==== TEXT ====

Ideally, a data visualization tool for continuous data would be freely available, be open source, and generate high-quality graphs that are publication ready. Having previously reported such a web tool for discrete data [6], and given the enthusiastic response by the community, we were motivated to generate a web tool for continuous data. Although the focus of the web tool is on time-series data, it can be generally used for any data that are continuous.

The new web tool that we generated is dubbed PlotTwist, for plotting data from Time-lapse experiments With Indicators of conditions at Set Times. This free and open-source app is developed to facilitate the rapid visualization and annotation of continuous data. Creating graphs with PlotTwist does not require coding skills, yet it produces the state-of-the-art data visualization offered by the ggplot2 package. Therefore, we think that PlotTwist is well suited to inspect data and generate publication-quality visualizations. The features and use of PlotTwist are highlighted next.

====

YOUR TASK>
Please name the package whose data visualization PlotTwist produces, according to the PlotTwist text. The data that come next are separate from the text and unrelated to it.

==== EXTRACTED MATERIAL ====

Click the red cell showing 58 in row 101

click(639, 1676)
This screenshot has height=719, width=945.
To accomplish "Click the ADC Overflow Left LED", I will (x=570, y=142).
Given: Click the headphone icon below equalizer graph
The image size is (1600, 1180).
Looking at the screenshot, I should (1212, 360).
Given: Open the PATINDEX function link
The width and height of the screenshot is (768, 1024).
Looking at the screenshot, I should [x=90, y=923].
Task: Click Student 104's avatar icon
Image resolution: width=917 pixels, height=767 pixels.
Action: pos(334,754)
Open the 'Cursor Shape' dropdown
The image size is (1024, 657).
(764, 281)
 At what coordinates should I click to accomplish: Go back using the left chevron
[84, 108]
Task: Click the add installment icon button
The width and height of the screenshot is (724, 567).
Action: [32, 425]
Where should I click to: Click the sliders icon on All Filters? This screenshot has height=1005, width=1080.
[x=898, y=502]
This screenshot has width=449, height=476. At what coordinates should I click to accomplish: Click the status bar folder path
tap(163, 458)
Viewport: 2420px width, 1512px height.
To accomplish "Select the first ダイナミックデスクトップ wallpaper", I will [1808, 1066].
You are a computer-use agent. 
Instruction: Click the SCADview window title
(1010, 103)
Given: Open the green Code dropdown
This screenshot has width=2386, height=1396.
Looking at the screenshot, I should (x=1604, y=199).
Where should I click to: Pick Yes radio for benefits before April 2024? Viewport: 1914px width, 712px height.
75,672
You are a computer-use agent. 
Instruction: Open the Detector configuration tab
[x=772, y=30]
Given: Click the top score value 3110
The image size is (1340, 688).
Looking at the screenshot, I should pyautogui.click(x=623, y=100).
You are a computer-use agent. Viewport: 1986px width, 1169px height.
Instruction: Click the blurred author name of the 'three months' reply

====

SOLUTION>
The ggplot2 package.